Tasks and exercises
A. Write out the passage of the ZVOL storage post from "You would probably" to "for a while.".
B. Answer these questions using the ZVOL storage post, one answer per line:
(i) During the usual holdup while large files are copied, to roughly what throughput does copying first drop?
(ii) According to the post, which honor O_DIRECT: normal ZFS datasets or ZVOLs?
(iii) How much RAM does the Windows Server VM have in the example of chained caches?

Text extract
-*-

We are currently evaluating whether we could use cgroups to solve this problem.

To summarize, we have now nearly reached a point where we are happy with the behavior when large files are copied to one ZVOL, circumventing the O/S page cache. There are still holdups which are not nice, but they aren't a show stopper because they are short (usual behavior: throughput first drops to something like 10 MB/s during a few seconds, then copying stalls for a few seconds (but not for minutes), then it continues normally).

Final personal remark regarding ZVOLs vs. normal files as VM storage:

In general, we are not against using regular files instead of block devices as VM storage. In fact, we did that before we switched to ZFS. However, normal ZFS datasets AFAIK still do not honor O_DIRECT, while ZVOLs do. In my personal opinion, it would be a very bad idea to chain VM and host caches, which inevitably happens if O_DIRECT is not honored. Imagine a Windows Server VM with 32 GB RAM hosted on a bare metal server with 128 GB; writes an application in the VM produces are first accumulated in Windows' internal cache, then go into the host's page cache, then go into the ZFS write cache. That is, you have chained three big caches, each one with it own characteristics and "eigenfrequency", leading to wild oscillations in throughput and latency (and possibly lockups) in the overall system,

You would probably need a PID closed loop regulator to make this work :-) I am aware that there are people who say "Just test it", and this a valid point of view. But the problem is that by principle we can't test every eventuality and every combination of circumstances. Hence, we believe that it's better to avoid setups which are theoretically bad from the beginning on, even though they might run satisfyingly for a while.

-*-

Records provided

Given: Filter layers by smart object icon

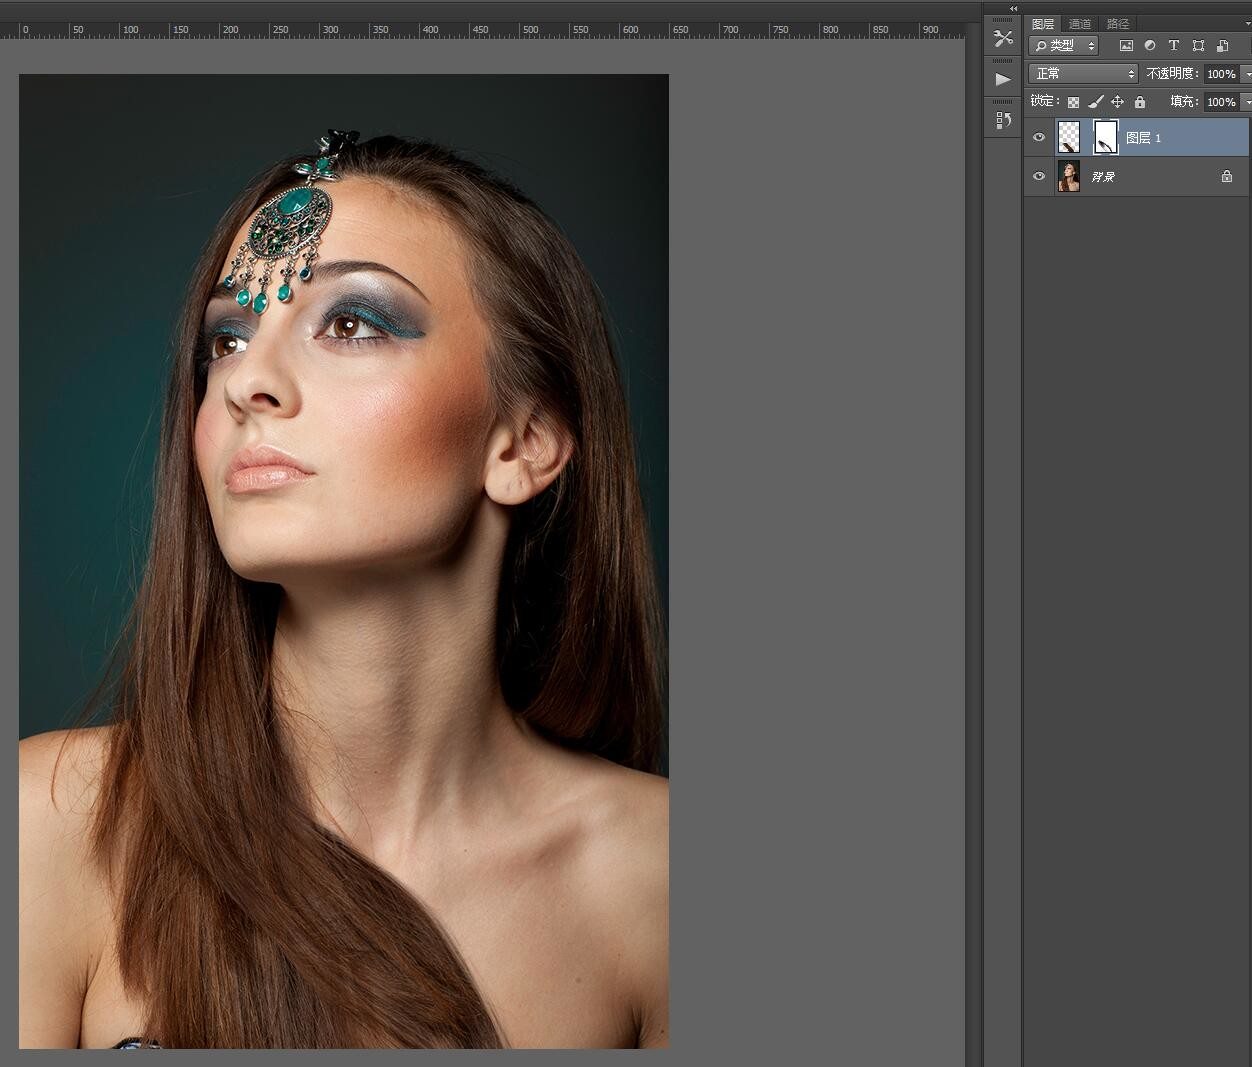Looking at the screenshot, I should pyautogui.click(x=1222, y=46).
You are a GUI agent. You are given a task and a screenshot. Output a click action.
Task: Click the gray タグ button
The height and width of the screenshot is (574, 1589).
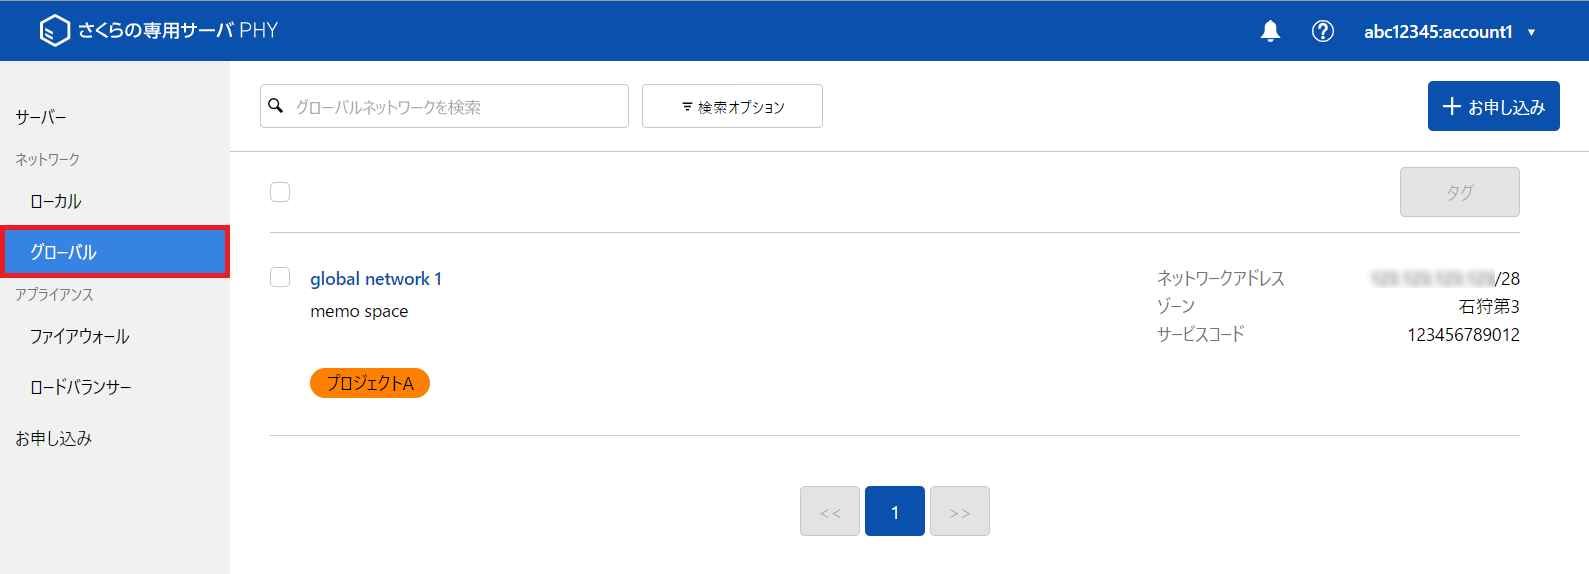[x=1459, y=192]
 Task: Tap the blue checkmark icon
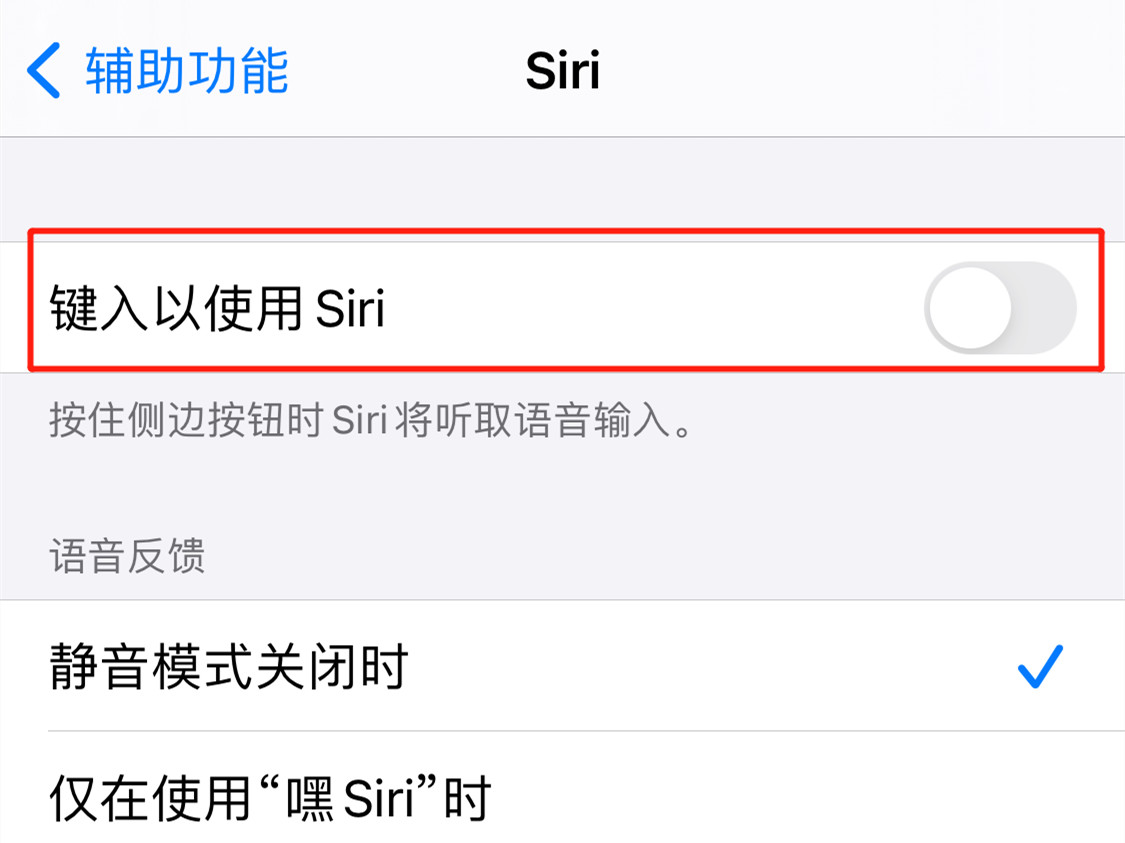point(1040,667)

-*-

Responses to the tasks
A.
You would probably need a PID closed loop regulator to make this work :-) I am aware that there are people who say "Just test it", and this a valid point of view. But the problem is that by principle we can't test every eventuality and every combination of circumstances. Hence, we believe that it's better to avoid setups which are theoretically bad from the beginning on, even though they might run satisfyingly for a while.

B.
(i) About 10 MB/s.
(ii) ZVOLs.
(iii) 32 GB.